President and CEO, Russ Girling: The power business remains very important part of our portfolio. What we sold here in the last few months is 2% of our portfolio or 76megawatts, it wasn’t a large component of our portfolio, we retained 6,200 megawatts of operating assets with the addition of Napanee here coming into 2018. That business will still be generating a $1 billion of EBITDA for us. Looking forward, we believe that the billions of dollars of new investment is required in the energy business or they have the power business going forward to both convert the system from a higher carbon intensity to a lower carbon intensity, that means more natural gas, more renewables and in our case, potentially more nucular in places like Ontario, but as well with transmission, distribution and as the system needs

to be build out to accommodate those new resources and to replace an aging infrastructure system. So we literally see billions of dollars of opportunities ahead and those opportunities will compete for a capital and in the future from our growing cash flow from our asset base. So it remains important to us, remain in the business, but as Karl said, as we’ve done with all of our businesses, we will look to surface value where possible, recycle that capital to higher returns if possible. And the lens at which we look at all of things is through a per-share return basis for shareholders and that’s the way it will continue to move forward, and it’s always a component of our portfolio for 20 plus years and will continue to be for the future.

Q: I just want to figure out how you guys are thinking about your revenue requirement. I know your tariffs, how they might change in the US pipelines under a lower corporate tax rate. And if you could just remind us also, sort of what happened with the revenue requirement in Canada for semi-regulated pipes 10 years ago when the corporate tax rate came down just to help us understand how things could change or may not change at all?

Executive Vice President and President, U.S. Natural Gas Pipelines, Stan Chapman: I’ll start and others could jump in to the extent necessary. With respect to rate cases, we do not have any immediate rate case obligations. The first two would be Columbia and ANR in ’19 and ’20. So absent the FERC — absent one, the tax plan being finalized as currently is and then two, absent FERC requiring pipelines to come in in some sort of a special proceeding to address rate reduction, those tax changes will just be incorporated in the future rate cases.

Q: Looking at maintenance capital for the quarter, can you explain why it went up from the previous quarter and is this kind of a the run rate to look at going forward?

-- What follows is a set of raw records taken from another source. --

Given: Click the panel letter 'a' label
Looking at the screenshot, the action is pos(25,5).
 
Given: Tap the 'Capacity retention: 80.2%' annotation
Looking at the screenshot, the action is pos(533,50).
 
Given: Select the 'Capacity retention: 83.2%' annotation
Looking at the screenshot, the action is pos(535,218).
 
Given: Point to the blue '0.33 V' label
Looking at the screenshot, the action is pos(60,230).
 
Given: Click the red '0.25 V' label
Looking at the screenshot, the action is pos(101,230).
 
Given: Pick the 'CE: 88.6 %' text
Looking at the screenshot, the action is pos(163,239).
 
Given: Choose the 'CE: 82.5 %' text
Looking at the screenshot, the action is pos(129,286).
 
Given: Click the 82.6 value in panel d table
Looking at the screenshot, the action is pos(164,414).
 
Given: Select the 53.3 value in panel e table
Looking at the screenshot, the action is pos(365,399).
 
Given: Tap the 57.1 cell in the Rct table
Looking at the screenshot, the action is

Don Marchand: I’ll start and my colleagues want to jump in as well. There is a seasonality aspect to maintenance capital, as I mentioned in my remarks. It is concentrated, particularly in the US in months when gas flows are lower. So that will be a recurring phenomena there. But effectively, there’s two major trends here. One maintenance capital is, has been trending upward as the gas system gets tighter and tighter and more money is required for reliability.

The second trend, this is actually positive for us, because maintenance capital is — there’s always been the case in Canada, but increasingly so in the United States is recoverable, it’s de fact a growth capital that we will earn a return on. And so, yeah, I’ll give a little more granularity in Investor Day in terms of that, but those are the two major trends right now.